JMC : Pre-Scholastic Philosophy / by Albert Stöckl


§ 63.

1. The reaction against the polytheism of the Gnostics, and particularly against the antagonism established in their doctrine between the Supreme God and the Creator of the world, led to another extreme view, in which the Unity of God was so strongly insisted on that the distinctions involved in the Trinity disappeared, and the divine persons became so many different relations or modes of the one divine substance. This doctrine was known as Monarchianism, or the Antitrinitarian doctrine. In this, the teaching regarding the person of Christ was necessarily reduced to the Ebionite theory, more or less modified. We proceed to notice the most remarkable of the Monarchianists or Antitrinitarians, and to give some outline of their teaching.

2. First, amongst them are the so-called Patripassiani, amongst whom are Praxeas, Noetus and Beryllus. Praxeas lived towards the close of the second century. He taught that the Father became man in Christ; that He was born of the Virgin Mary; that He died and rose from the dead. Praxeas distinguished the divine from the human element in Christ; the one, he called Spirit and the other Flesh. Christ suffered only as man; to the Father he ascribed a sort of co-passion (compati). Somewhat later (about A.D. 230), Noetus taught the same doctrine at Smyrna. In God, he held, there is but one person. This person existing from eternity was begotten of Mary in time. In His eternal existence He is named Father, as existing in time He is named Son. Beryllus of Bostra, a contemporary of Noetus, taught that Christ, before His birth, had no personal existence; that during His earthly life He was not God, that the divinity of the Father only dwelt in Him.

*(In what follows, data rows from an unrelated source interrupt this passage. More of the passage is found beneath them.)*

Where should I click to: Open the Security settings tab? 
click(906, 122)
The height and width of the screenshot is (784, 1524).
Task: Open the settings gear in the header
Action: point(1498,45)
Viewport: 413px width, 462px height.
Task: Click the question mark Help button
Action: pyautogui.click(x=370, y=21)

3. A second class of Monarchianists is formed by Sabellius and Paul of Samosata. Sabellius, a native of Libya, and Presbyter of Ptolemais in the Pentapolis of Africa, taught his peculiar doctrines publicly under Dionysius, Bishop of Alexandria, and at Rome, under Pope Sixtus II. (A.D. 257-8). The gist of his teaching was embodied in the formulas: monas platuntheisa gegone trias -- the monas expanded, becomes a trinity: and ho patêr ho autos men esti, platunetai eis nion pneuma -- as Father He is one and the same, but He is expanded into the Son and Holy Ghost (Athan. Or. IV., Contra Arianos, 3). He thus admits only one Hypostasis or Person in God. This Hypostasis, according to the several relations it assumes, becomes Father, Son, and Holy Ghost. These three terms express no more than names for various relations of the one monas. Sabellius compares the Divine Trinity to the triple principle -- soul, spirit, and body in man; which, although different one from another, unite, nevertheless, to form one person; and again, to the sun which, although one in itself, unites the three elements -- power to illumine, power to heat, and rotundity of form.

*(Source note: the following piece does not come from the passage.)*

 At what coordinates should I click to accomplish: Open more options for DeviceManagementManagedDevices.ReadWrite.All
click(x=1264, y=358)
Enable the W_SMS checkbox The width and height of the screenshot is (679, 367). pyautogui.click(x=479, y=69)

4. In accordance with these views is the further opinion attributed to Sabellius, that for the creation of the world, and more particularly of man, the Logos came forth from the Father -- not as a Divine Person, but merely as a power emanating from God. The Logos assumed a personal character in Christ, but this only for a time. As the sun sends forth its rays, and receives them again within itself, so did the Logos enter into Christ, and there assume personal existence, to return again to the Father later as an impersonal power.

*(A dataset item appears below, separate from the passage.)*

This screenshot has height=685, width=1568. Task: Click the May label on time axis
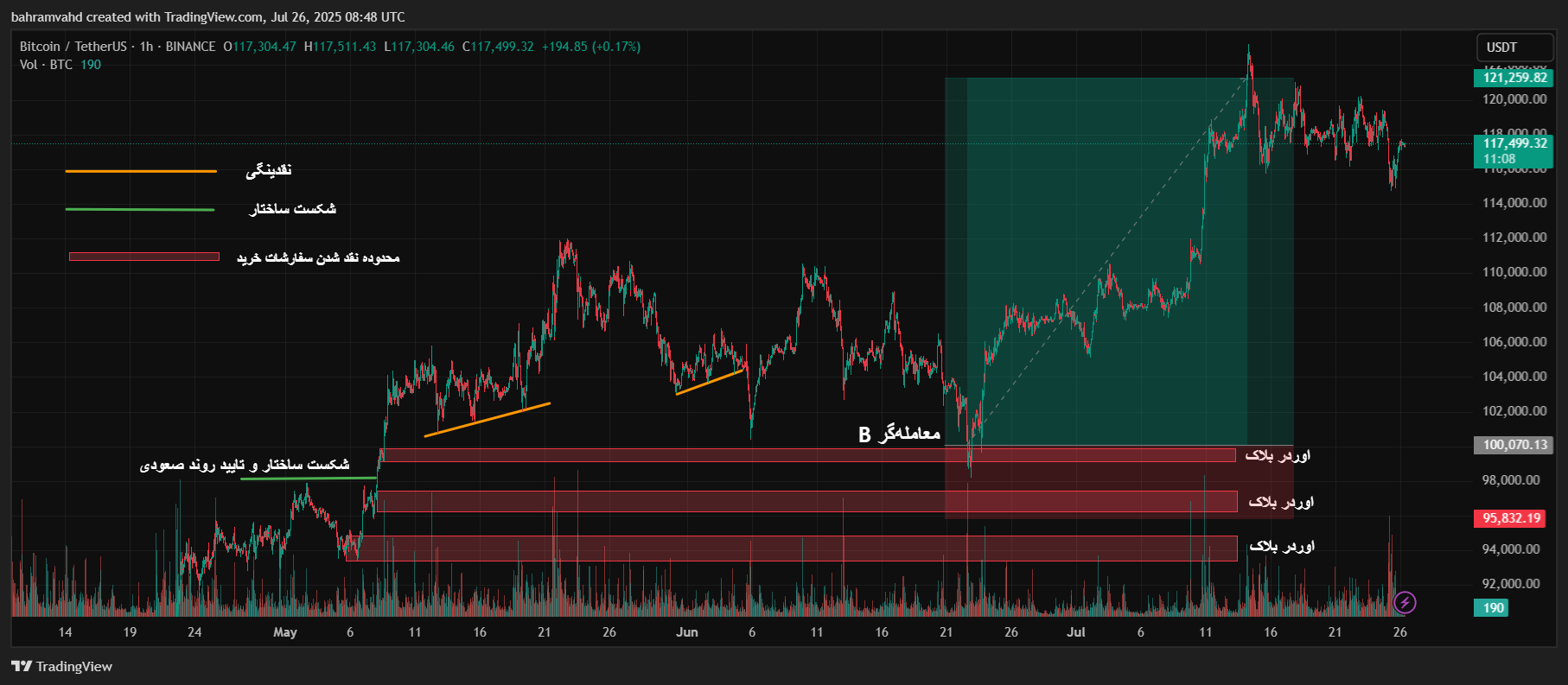[x=285, y=632]
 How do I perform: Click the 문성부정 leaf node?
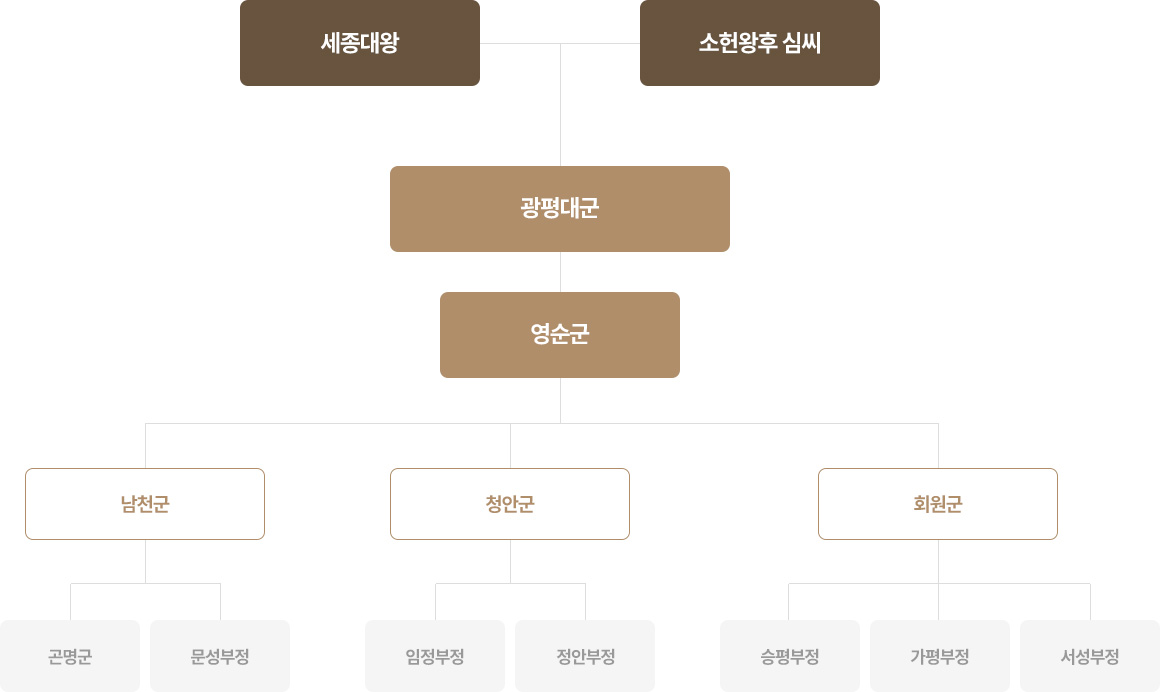click(x=220, y=656)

5. Paul of Samosata became Bishop of Antioch A.D. 260. He was a man of considerable dialectical skill, but filled with vanity. He taught that Christ had no existence previous to His conception, that the Divine Logos -- which is not itself a person -- descended upon Him when He was conceived, and remained with Him till his Passion. Hence, Jesus, though begotten in a supernatural manner, is no more than man. But the moral perfection He attained, rendered Him God. It is true that He was endowed with intellectual power of a Divine order, but this was not because of a substantial union between God and man, but merely in consequence of a special divine influence exerted upon a human intellect and human will.

6. A third class of Monarchianists is formed by the Antitrinitarians of the Ebionite school. To this class belong the two Theodoti (the older and younger), who taught that Christ was no more than man; and Artemon, who held like opinions, but admitted a certain influence exerted upon Jesus by the Supreme God, which raised Him above all other men, and made Him the Son of God. The notion of the Logos does not form part of this phase of Monarchianism.